Tenho para mim que a má lingua é a profissão dos imprestáveis e desocupados profissionais...

Kuskas disse...

Joao, tinha saudades desta tua pena afinada. Nao sou de me elogiar, mas sou do tipo de pessoa que nao é capaz de chamar alguem de feio por exemplo, pois a beleza é tao subjectiva que o mais proximo da realidade é eu ser chamada de feia por 90% dos caboverdianos ahahha
De uns tempos para cá é que tenho sentido na pele o poder da má lingua. POr natureza acredito no melhor das pessoas e dou sempre o beneficio da duvida. Por conta disso só agora aos 36 anos de vida vejo quem realmente é meu amigo.

Acho que mais do que nunca deve-se lançar a campanha pela vida aqui em CV. "campanha pela vida: cada um cuida da sua", assim quem sabe estariamos mais evoluidos.

JB disse...

Zito, infelizmente, pode ser a profissão de alguns mas há muitos por aí que são amadores... riolentos nos tempos livres!

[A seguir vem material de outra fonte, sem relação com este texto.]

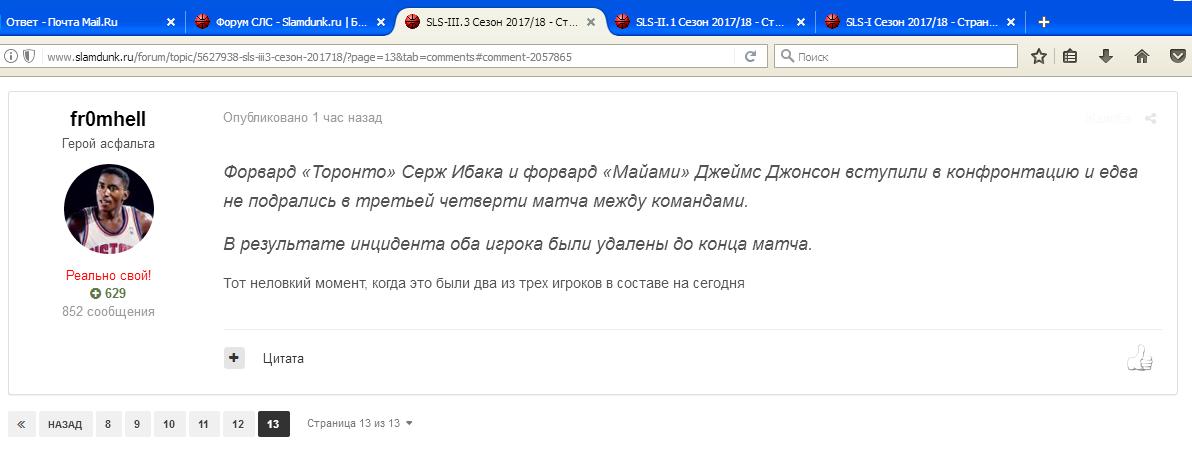The height and width of the screenshot is (449, 1192).
Task: Toggle multi-quote plus button next to Цитата
Action: pyautogui.click(x=234, y=358)
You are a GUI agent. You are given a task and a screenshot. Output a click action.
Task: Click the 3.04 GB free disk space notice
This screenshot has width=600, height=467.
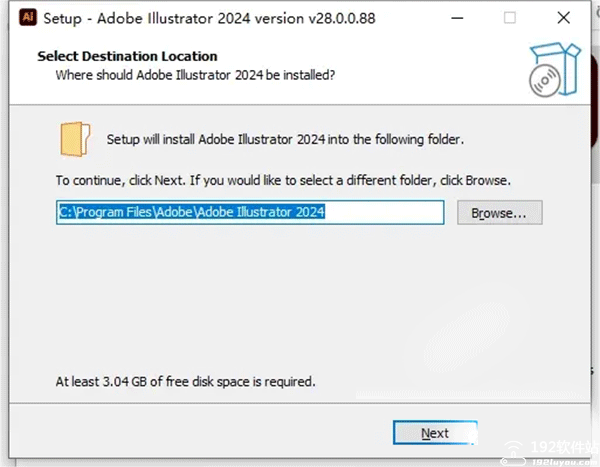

Kuskas, é sempre bom ter-te por cá a comentar! Abraço!

Anónimo disse...

O nosso mal, é nos ter convencido que o desenvolvimento dum pais faz-se com infraestruturas físicas, e ponto final.
Mentira.
Descuidamos de tal forma, na ansiedade de mostrar a tal estrada, a tal ponte, o tal polivalente, que esquecemos de preparar, construir e mostrar a mais importante no ser humano, que os últimos tempos demandam : a infraestrutura mental e cívica, ou seja, a preparação das pessoas para, pelo menos saberem como lidar e manter uma estrada ou um polivalente.
Se a culpa é de quem governa ??? Já começo a pensar que sim !!!!